Xinyi Zhang, Cong Hao, Peipei Zhou, Alex Jones, Jingtong Hu

March 2022 2022 Design Automation Conference (DAC 2022)

H2H: Heterogeneous Model to Heterogeneous System Mapping with Computation and Communication Awareness

The complex nature of real-world problems calls for heterogeneity in both machine learning (ML) models and hardware systems. For the algorithm, the heterogeneity in ML models comes from the multi-sensor perceiving and multi-task learning, i.e., multi-modality multi-task (MMMT) models, resulting in diverse deep neural net- work (DNN) layers and computation patterns. For the system, it becomes prevailing to integrate dedicated acceleration components into one system. It thus introduces a new problem, heterogeneous model to heterogeneous system mapping (H2H), in which both computation and communication efficiency need to be considered. While previous mapping algorithms only focus on computation patterns, in this work, we propose a novel mapping algorithm with both computation and communication awareness. By slightly sacrificing computation efficiency, the communication latency is largely reduced. Therefore, the system overall performance is improved and energy is also reduced. The superior performance of our work is evaluated on MAESTRO, achieving 15%-74% latency improvement and 23%-64% energy reduction when compared with the existing computation-prioritized mapping algorithm.

Peipei Zhou, Jiayi Sheng, Cody Hao Yu, Peng Wei, Jie Wang, Di Wu, Jason Cong

May 2021 2021 ACM/SIGDA International Symposium on Field Programmable Gate Arrays (FPGA 21)

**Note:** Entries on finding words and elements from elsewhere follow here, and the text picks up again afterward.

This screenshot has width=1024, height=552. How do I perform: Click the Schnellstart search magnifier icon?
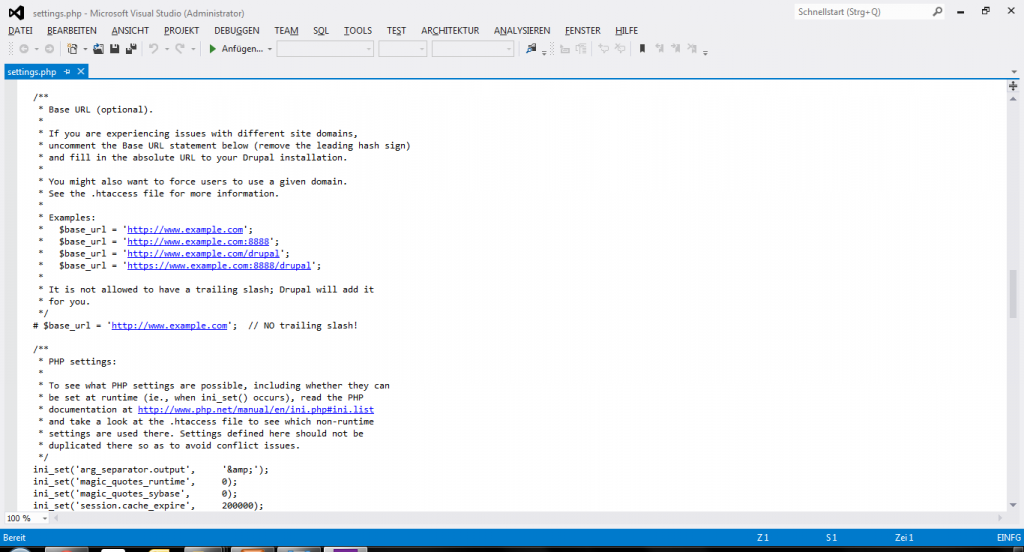(x=937, y=12)
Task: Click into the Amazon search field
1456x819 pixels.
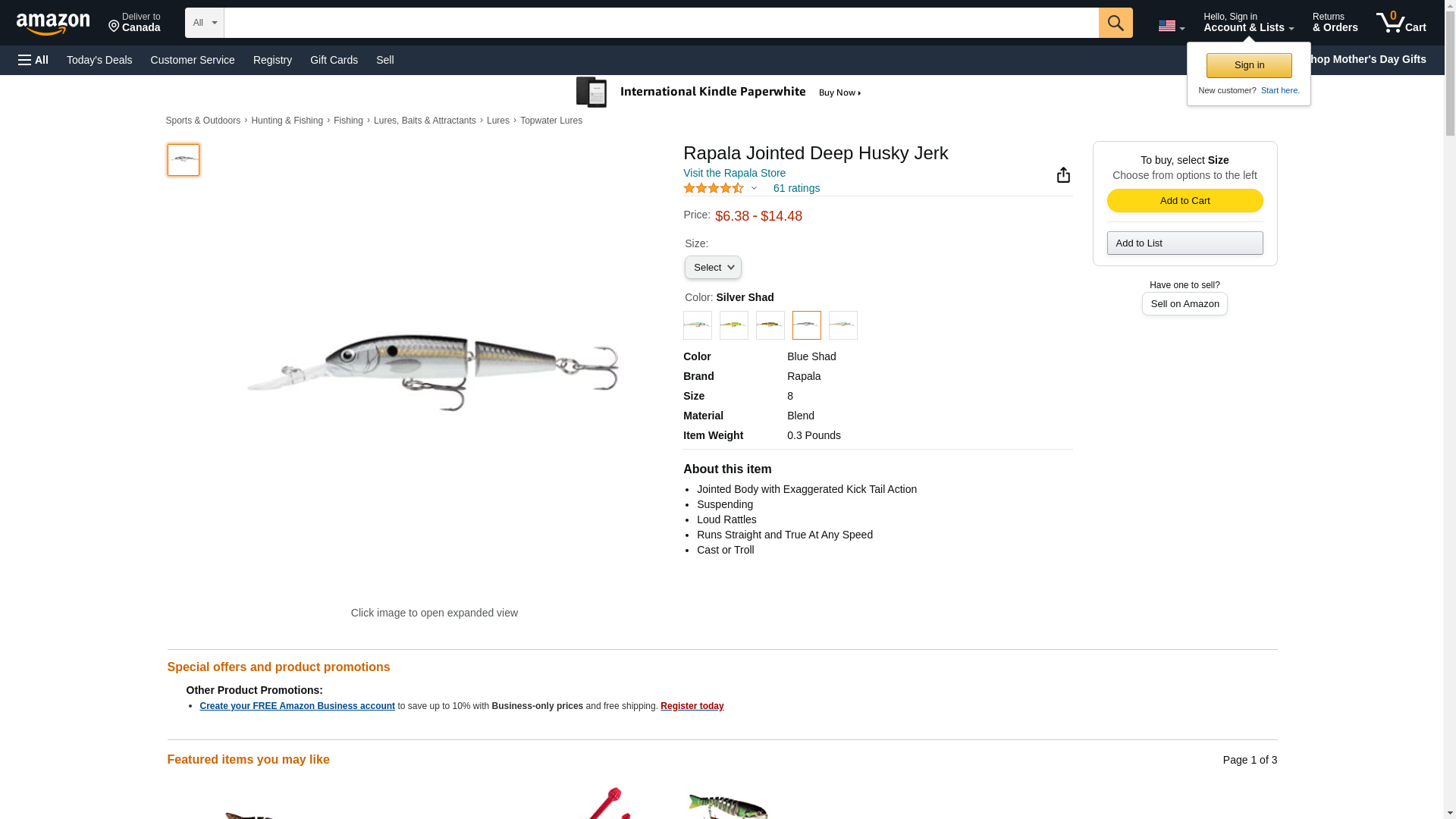Action: (x=661, y=23)
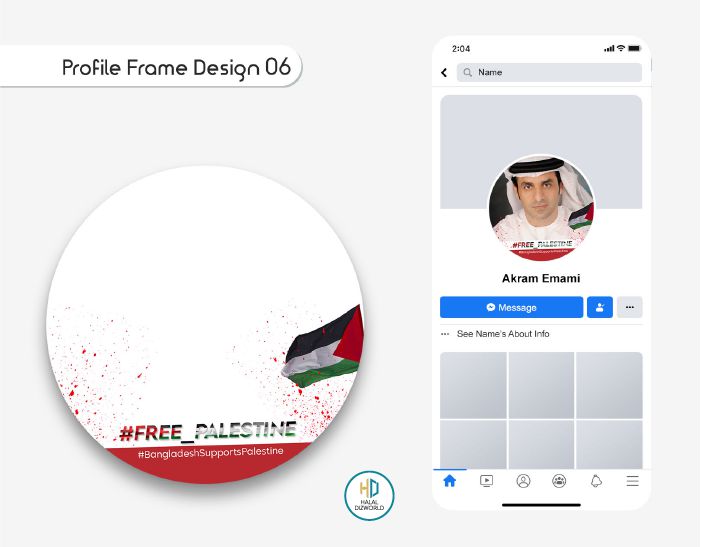Open the top-right photo grid thumbnail

tap(609, 385)
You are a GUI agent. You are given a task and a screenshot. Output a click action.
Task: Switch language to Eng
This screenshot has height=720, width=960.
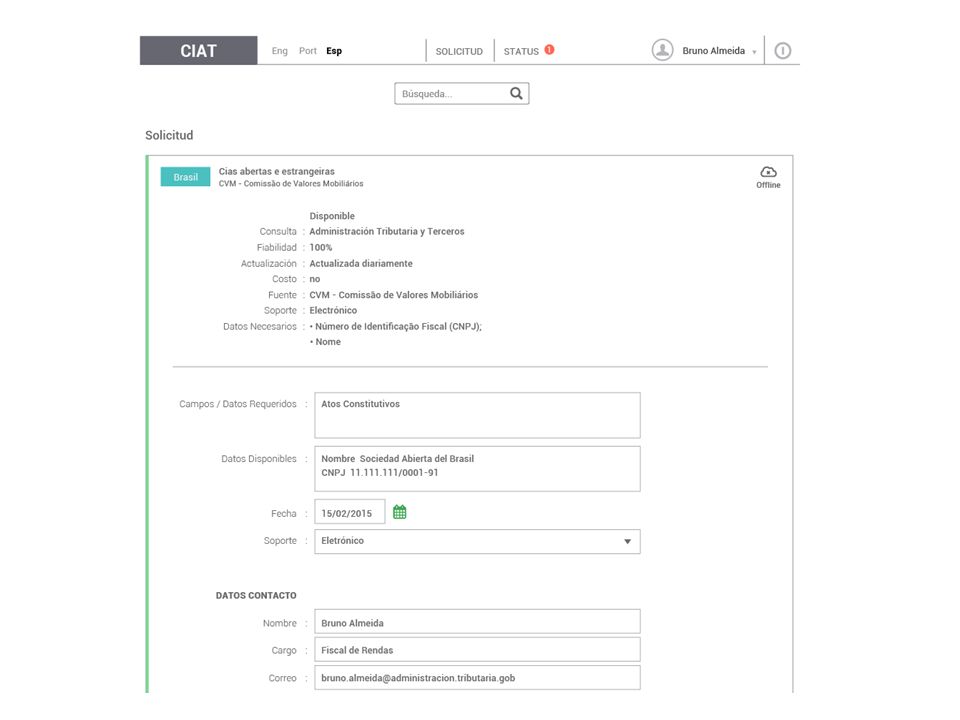coord(279,51)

MOCHA: Multinode Cost Optimization in Heterogeneous Clouds with Accelerators

FPGAs have been widely deployed in public clouds, e.g., Amazon Web Services (AWS) and Huawei Cloud. However, simply offloading accelerated kernels from CPU hosts to PCIe-based FPGAs does not guarantee out-of-pocket cost savings in a pay-as-you-go public cloud. Taking Genome Analysis Toolkit (GATK) applications as case studies, although the adoption of FPGAs reduces the overall execution time, it introduces 2.56× extra cost, due to insufficient application-level speedup by Amdahl’s law. To optimize the out-of-pocket cost while keeping high speedup and throughput, we propose Mocha framework as a distributed runtime system to fully utilize the accelerator resource by accelerator sharing and CPU-FPGA partial task offloading. Evaluation results on HaplotypeCaller (HTC) and Mutect2 in GATK show that on AWS, Mocha saves on the application cost by 2.82x for HTC, 1.06x for Mutect2 and on Huawei Cloud by 1.22x, 1.52x respectively than straightforward CPU-FPGA integration solution with less than 5.1% performance overhead.